[Rows from a dataset]
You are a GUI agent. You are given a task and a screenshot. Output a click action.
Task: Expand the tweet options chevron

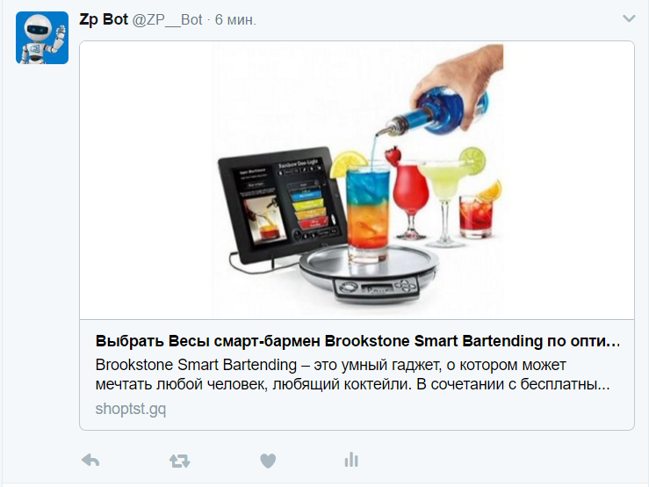629,18
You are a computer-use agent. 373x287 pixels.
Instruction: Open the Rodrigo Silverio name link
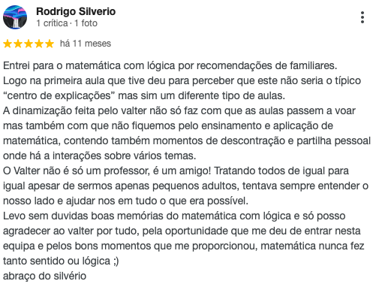76,11
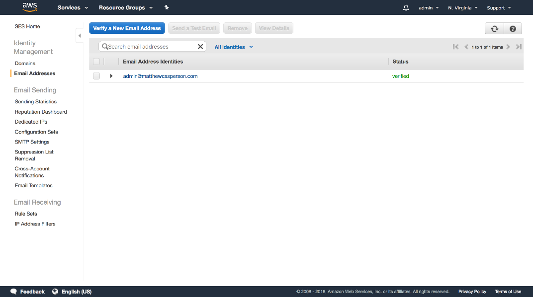This screenshot has height=297, width=533.
Task: Click the AWS logo home icon
Action: coord(30,7)
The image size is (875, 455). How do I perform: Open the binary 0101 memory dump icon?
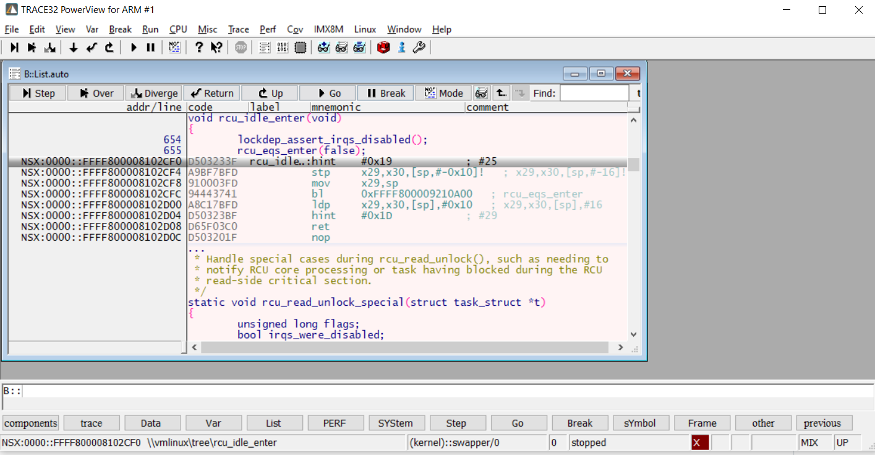283,48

◆ **The task**: Write out every line of the records above as a numbered list, skipping blank lines and leaving out the pictures.

◆ **Written response**:
1. You are a GUI agent. You are given a task and a screenshot. Output a click action.
2. Task: Expand the tweet options chevron
3. 629,18
4. You are a computer-use agent. 373x287 pixels.
5. Instruction: Open the Rodrigo Silverio name link
6. 76,11
7. This screenshot has height=297, width=533.
8. Task: Click the AWS logo home icon
9. Action: coord(30,7)
10. The image size is (875, 455). How do I perform: Open the binary 0101 memory dump icon?
11. 283,48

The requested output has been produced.